By Daniel Hunter
Britain’s manufacturers are substantially increasing their innovation in new products, technology and research with plans to use this to grow significantly their presence in emerging markets in the next three years according to a new survey from EEF, the manufacturers’ organisation and NatWest Bank.
The EEF/NatWest Innovation Monitor points to increasingly ambitious innovation strategies following a difficult recovery where most businesses were focused on improving processes to cut costs and meet the needs of existing customers.
But companies are now looking to develop new opportunities, with more than 70% of manufacturers planning to move into new markets on the strength of innovation in products and services — a jump from 54% in the past three years.
However, innovation is a difficult process, which requires significant resources and expertise. Selling into new markets has heightened some of the challenges manufacturers face, particularly the need to deliver innovations quickly.
“After a long and slow recovery manufacturers are looking to drive growth through innovation, developing new products and services for new markets," Commenting, Steve Radley, EEF Director of Policy, said.
"However, the demands of selling into new markets have increased the ‘need for speed’ when it comes to innovation, something that remains a key challenge for manufacturers.
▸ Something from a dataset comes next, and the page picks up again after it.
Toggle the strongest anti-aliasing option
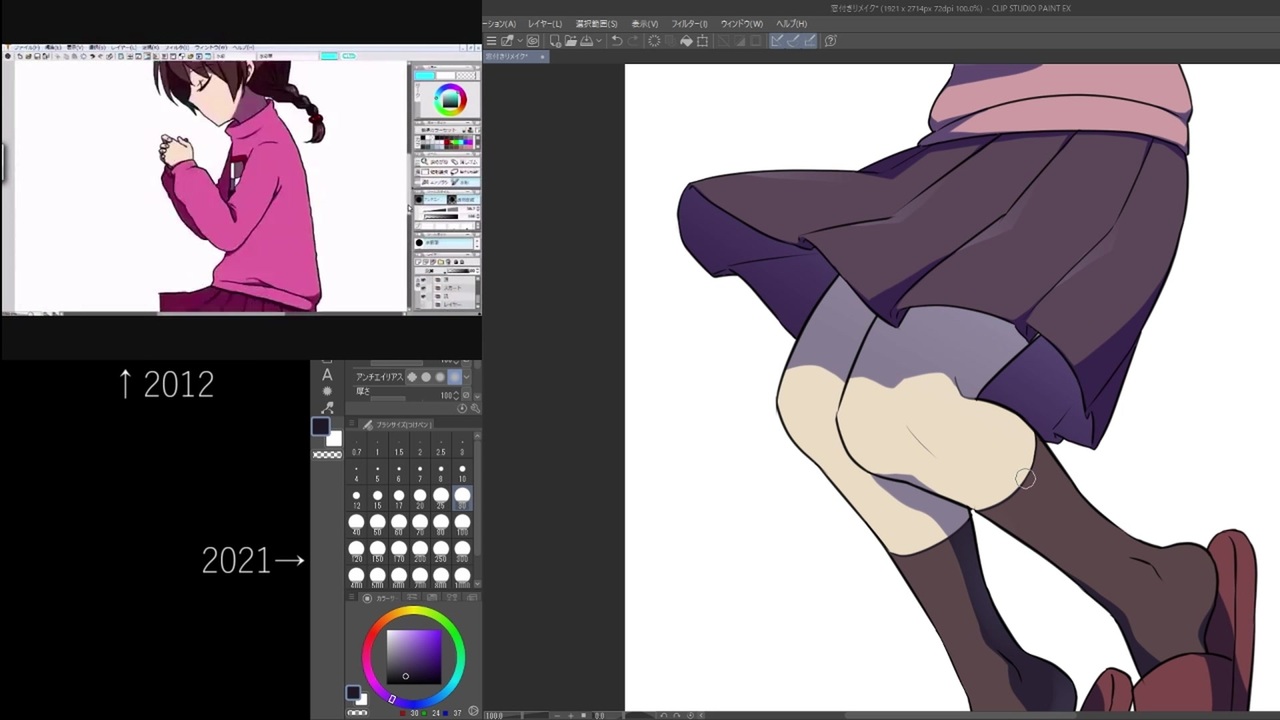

Encouragingly, government schemes are well-targeted to help manufacturers, but in order to deliver the stability companies need, there must be a longer-term commitment to innovation funding.”
Mark Eastwood, Head of Manufacturing for Business and Commercial Banking at NatWest, said: "Manufacturing plays a vital role in the UK economy and is the backbone of real growth, so it is fantastic to see that confidence is growing across the sector.
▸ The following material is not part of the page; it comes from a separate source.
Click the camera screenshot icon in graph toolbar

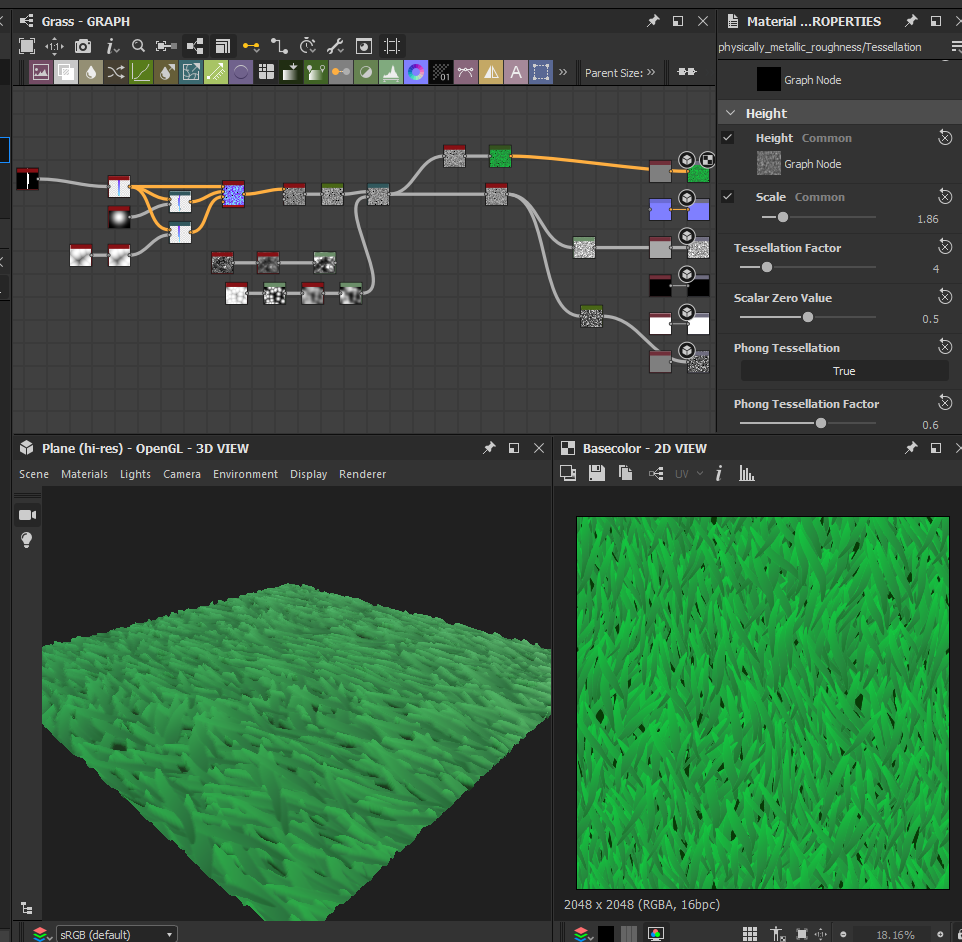pos(83,46)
"Investment in innovation and research is key to keeping on top of this global market and manufacturers need stability and certainty as they look to invest in new products and markets. I am hugely excited at the outlook for innovation over the coming years. What is evident is how much knowledge and capability not to mention success, already exists within the UK."
The EEF/NatWest Innovation Monitor found that government support is generally well-targeted to meeting companies’ needs, but EEF is urging government to build on existing work by raising awareness, ensuring stability and keeping access simple. In particular, government should:
- Ensure stability by announcing a long term commitment to the Technology Strategy Board; maintain the breadth of support mechanisms such as the R&D tax credit
- Simplify and streamline application processes and consider an ‘innovation active’ qualification to fast-track access to support.
- Improve access to the new network of Catapult centres by streamlining membership models and, longer term, develop metrics to ensure SME engagement
The report shows taking advantage of new opportunities presents challenges, while concerns about the speed of innovation have been heightened by the growth of low cost competitors and ever shorter product life cycles. Furthermore, accessing facilities and expertise are technical hurdles.
To help overcome these barriers companies are increasingly collaborating with customers, suppliers and research institutions on innovation activity. In particular, the proportion of companies working with research institutions has risen significantly, up from 44% in 2010 to 62% now.
Such collaboration is not limited to within the UK as 51% of companies were working with organisations overseas, and it is not just limited to larger companies, with one third of companies with fewer than 100 employees engaged in such collaboration.
Companies also use government support to help with their innovation. This is well targeted, with schemes such as the Knowledge Transfer Partnership and the new network of Catapult centres helping companies to access expertise and facilities. European funding has also proved an important source of support.
Despite the increasing attention being given towards innovation however, the survey also highlights that at 1.1% of GDP Business Expenditure on R&D (BERD) in the UK remains low by international standards. Even after adjustments for structural differences between countries, the UK is 0.4% below the OECD average and further behind the leading countries such as the US, Sweden and Korea.